__EXERCISE__.
Output nothing except the lines from the one containing "At what coordinates should I click to accomplish: Archive" through the final line of the data, both included, typed exactly, minus the pictures.

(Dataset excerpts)
- - -

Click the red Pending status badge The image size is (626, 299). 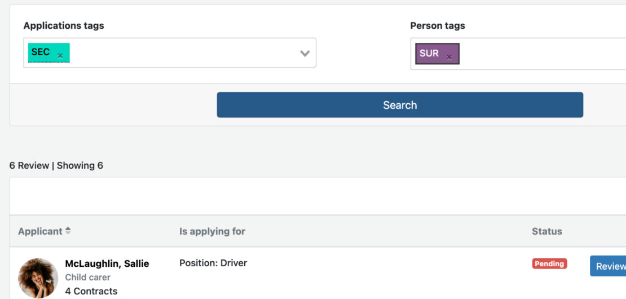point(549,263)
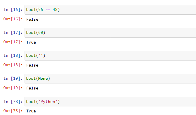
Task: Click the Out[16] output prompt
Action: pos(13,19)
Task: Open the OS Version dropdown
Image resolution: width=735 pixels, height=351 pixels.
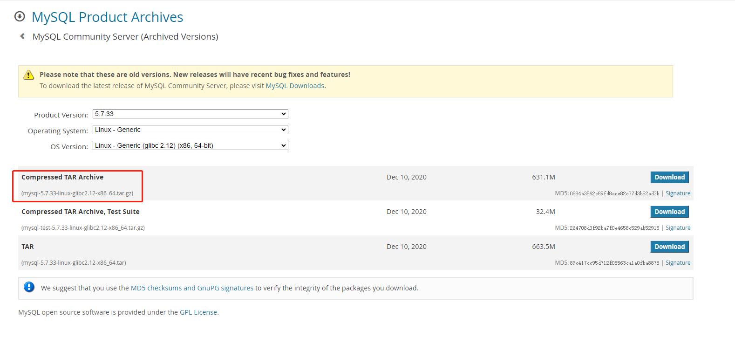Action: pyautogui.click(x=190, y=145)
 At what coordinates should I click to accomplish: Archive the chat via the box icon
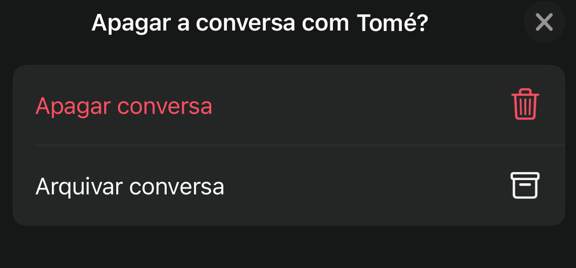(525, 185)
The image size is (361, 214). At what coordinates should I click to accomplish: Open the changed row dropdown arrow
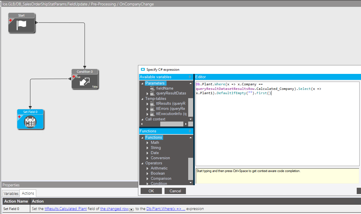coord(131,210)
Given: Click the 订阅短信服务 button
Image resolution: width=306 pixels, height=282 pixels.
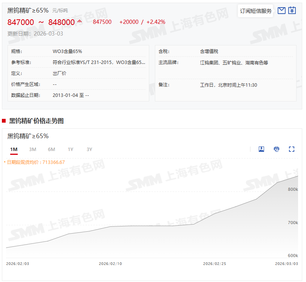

- - -

__YOUR SOLUTION__.
 At what coordinates should I click to accomplish: Archive the chat via the box icon
(525, 185)
The image size is (361, 214). At what coordinates should I click to accomplish: Open the changed row dropdown arrow
coord(131,210)
Given: Click the 订阅短信服务 button
Image resolution: width=306 pixels, height=282 pixels.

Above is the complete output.